**Problem to solve**. Every line containing the string "width" is to be copied from the records.

**Data for processing**.
##########
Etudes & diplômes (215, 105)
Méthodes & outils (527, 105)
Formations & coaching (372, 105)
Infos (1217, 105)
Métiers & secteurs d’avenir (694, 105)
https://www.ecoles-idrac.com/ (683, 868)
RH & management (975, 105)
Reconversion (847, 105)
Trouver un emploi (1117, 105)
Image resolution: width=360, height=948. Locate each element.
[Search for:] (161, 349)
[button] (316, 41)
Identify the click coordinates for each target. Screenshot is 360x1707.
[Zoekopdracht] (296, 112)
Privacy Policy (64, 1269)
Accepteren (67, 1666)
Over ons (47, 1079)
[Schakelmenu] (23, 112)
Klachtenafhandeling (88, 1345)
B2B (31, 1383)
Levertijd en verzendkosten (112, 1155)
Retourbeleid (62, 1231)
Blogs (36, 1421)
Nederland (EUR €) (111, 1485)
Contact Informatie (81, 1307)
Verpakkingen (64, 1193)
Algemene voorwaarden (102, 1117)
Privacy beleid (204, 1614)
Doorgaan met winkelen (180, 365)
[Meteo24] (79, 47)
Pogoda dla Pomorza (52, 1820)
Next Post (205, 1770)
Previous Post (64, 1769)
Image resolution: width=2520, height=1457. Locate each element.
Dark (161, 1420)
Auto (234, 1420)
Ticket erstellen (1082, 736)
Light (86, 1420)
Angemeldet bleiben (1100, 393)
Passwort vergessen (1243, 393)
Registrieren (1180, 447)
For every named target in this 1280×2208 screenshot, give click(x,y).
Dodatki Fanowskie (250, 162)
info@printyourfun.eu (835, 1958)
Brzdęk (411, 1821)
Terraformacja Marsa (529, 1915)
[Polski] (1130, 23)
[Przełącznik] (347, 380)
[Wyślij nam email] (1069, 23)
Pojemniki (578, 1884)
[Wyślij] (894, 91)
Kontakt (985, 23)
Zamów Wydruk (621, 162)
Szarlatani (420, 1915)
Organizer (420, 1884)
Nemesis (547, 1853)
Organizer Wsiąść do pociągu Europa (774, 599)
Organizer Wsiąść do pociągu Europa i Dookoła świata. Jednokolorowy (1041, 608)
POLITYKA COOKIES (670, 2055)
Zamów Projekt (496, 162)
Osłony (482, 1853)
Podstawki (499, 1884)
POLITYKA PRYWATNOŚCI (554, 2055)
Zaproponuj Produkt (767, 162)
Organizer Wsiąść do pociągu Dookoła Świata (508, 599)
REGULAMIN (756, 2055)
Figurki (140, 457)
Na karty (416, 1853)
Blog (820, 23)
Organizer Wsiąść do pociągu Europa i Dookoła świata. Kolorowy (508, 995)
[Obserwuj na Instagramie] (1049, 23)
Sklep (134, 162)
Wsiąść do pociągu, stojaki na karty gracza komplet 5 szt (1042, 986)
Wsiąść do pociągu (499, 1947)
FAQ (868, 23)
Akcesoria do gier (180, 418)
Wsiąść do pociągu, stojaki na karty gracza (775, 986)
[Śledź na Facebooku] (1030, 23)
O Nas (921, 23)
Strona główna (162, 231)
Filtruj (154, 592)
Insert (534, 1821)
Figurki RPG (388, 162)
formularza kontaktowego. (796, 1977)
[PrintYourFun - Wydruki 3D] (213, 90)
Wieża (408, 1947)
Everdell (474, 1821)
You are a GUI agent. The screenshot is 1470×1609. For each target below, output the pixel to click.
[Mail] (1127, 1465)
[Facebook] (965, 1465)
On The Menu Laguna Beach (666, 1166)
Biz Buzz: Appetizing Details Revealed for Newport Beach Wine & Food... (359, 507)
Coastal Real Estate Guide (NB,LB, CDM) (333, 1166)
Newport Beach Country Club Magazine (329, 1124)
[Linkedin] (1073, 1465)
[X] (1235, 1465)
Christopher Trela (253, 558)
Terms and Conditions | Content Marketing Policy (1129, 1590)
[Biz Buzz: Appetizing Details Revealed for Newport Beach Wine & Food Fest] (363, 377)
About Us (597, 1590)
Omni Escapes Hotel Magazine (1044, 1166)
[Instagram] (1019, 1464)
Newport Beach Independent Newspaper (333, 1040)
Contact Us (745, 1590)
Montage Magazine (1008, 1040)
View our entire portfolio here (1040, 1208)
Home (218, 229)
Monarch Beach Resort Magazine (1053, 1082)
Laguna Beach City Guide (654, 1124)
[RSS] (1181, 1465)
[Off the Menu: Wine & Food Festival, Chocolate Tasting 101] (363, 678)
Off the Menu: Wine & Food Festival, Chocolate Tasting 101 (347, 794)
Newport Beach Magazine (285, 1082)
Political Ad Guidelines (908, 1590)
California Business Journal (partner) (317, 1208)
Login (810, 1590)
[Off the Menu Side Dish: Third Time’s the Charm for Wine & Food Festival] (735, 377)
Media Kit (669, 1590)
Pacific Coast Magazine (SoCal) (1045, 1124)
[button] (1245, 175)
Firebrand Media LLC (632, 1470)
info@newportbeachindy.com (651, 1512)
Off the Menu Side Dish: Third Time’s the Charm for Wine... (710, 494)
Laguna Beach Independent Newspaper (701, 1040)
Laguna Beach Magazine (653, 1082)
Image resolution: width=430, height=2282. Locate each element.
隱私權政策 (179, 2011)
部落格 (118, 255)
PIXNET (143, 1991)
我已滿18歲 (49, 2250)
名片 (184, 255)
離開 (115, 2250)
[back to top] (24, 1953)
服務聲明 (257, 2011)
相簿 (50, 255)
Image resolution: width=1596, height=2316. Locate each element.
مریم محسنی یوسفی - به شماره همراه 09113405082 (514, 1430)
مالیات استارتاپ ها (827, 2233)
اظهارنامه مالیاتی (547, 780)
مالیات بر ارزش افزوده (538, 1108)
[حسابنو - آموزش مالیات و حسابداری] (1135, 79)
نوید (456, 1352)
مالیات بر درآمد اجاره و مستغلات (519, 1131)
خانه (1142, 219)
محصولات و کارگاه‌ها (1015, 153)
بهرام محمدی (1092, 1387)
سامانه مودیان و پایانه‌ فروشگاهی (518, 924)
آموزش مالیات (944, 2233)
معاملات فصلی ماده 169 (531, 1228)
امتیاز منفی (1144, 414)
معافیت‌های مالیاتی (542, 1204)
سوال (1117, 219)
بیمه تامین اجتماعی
##########
**Response to this task**.
Image resolution: width=360, height=948. Locate each element.
Image resolution: width=2520, height=1457. Locate each element.
Image resolution: width=430, height=2282. Locate each element.
Image resolution: width=1596, height=2316. Locate each element.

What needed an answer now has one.